═════ DATA FOR ANALYSIS ═════

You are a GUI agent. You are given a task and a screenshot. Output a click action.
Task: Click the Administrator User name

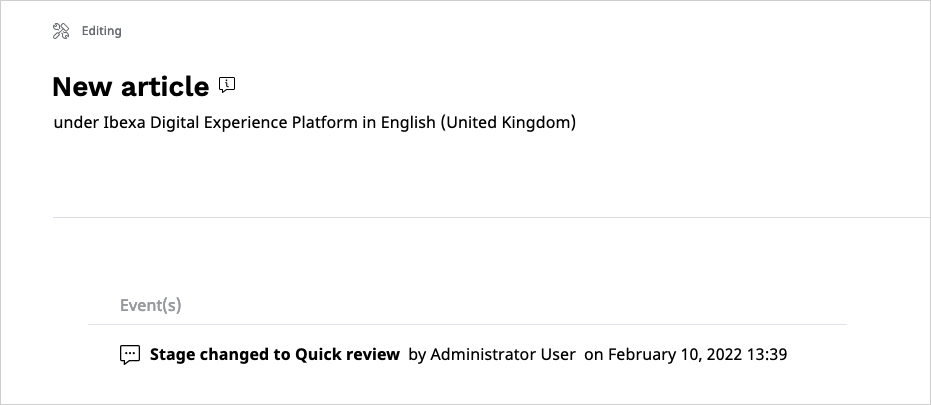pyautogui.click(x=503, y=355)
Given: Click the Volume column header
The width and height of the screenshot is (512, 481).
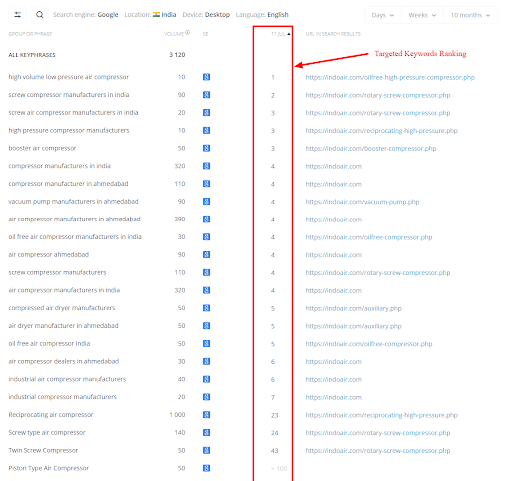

═════
═════ DATA FOR ANALYSIS ═════

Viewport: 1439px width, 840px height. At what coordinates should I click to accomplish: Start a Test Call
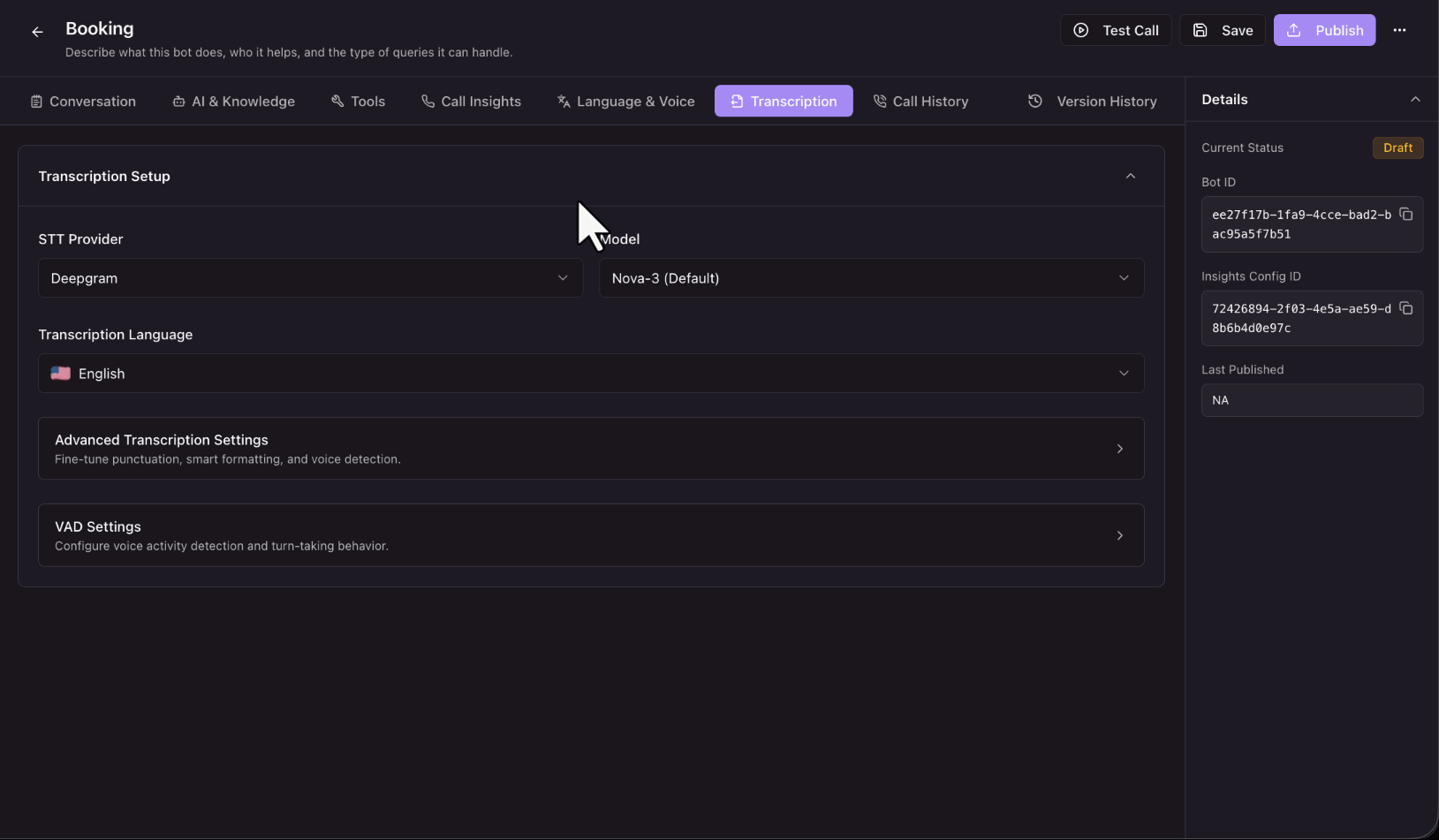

═════
═════ DATA FOR ANALYSIS ═════

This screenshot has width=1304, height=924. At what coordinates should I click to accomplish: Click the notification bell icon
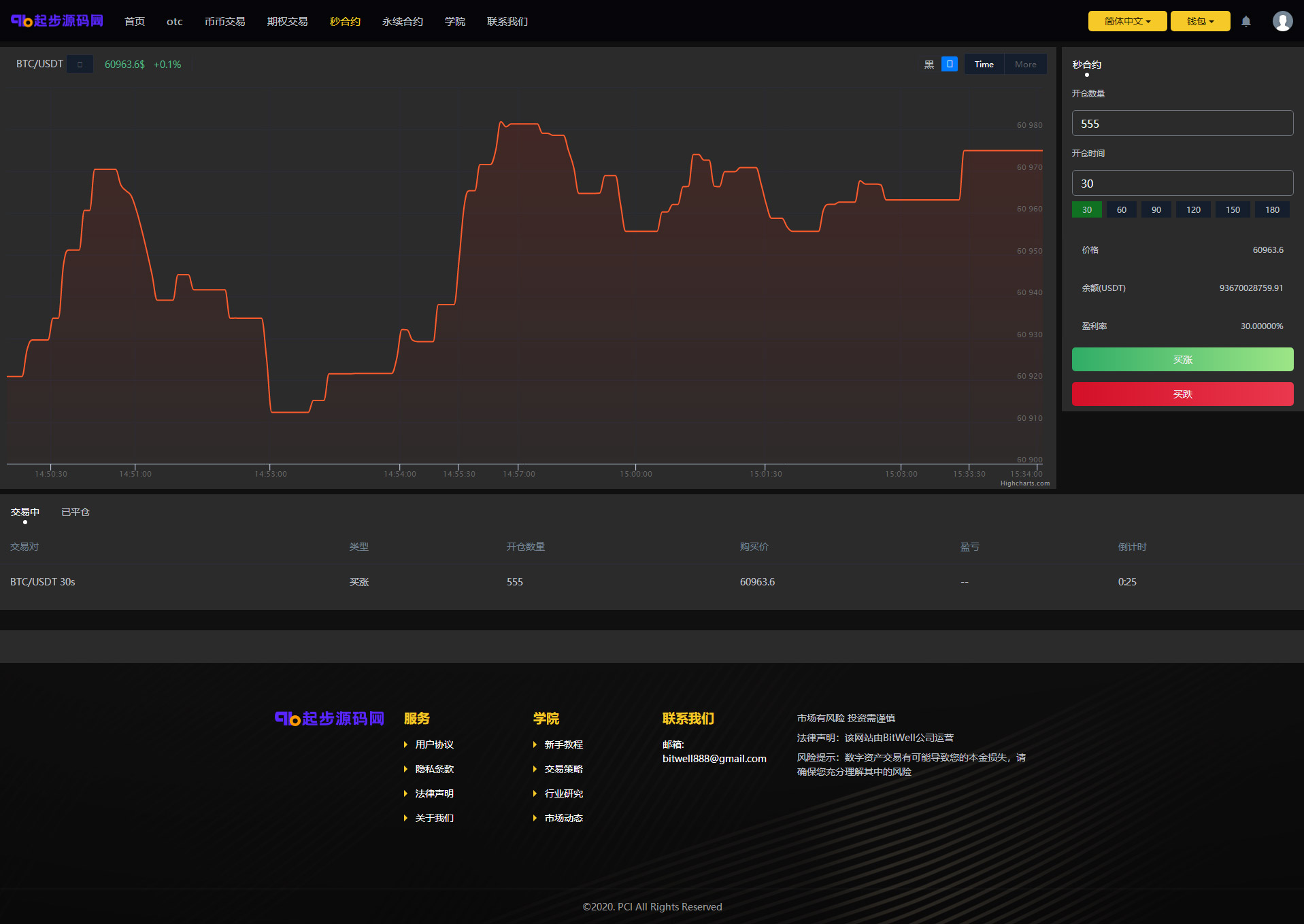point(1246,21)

═════

* _TASK OBJECTIVE_
Reproduce the lines above beginning at the line that contains "You are a GUI" and ending at the line that contains "The width and". No pictures.

* _TASK ANSWER_
You are a GUI agent. You are given a task and a screenshot. Output a click action.
Task: Click the Administrator User name

pyautogui.click(x=503, y=355)
Given: Click the Volume column header
The width and height of the screenshot is (512, 481).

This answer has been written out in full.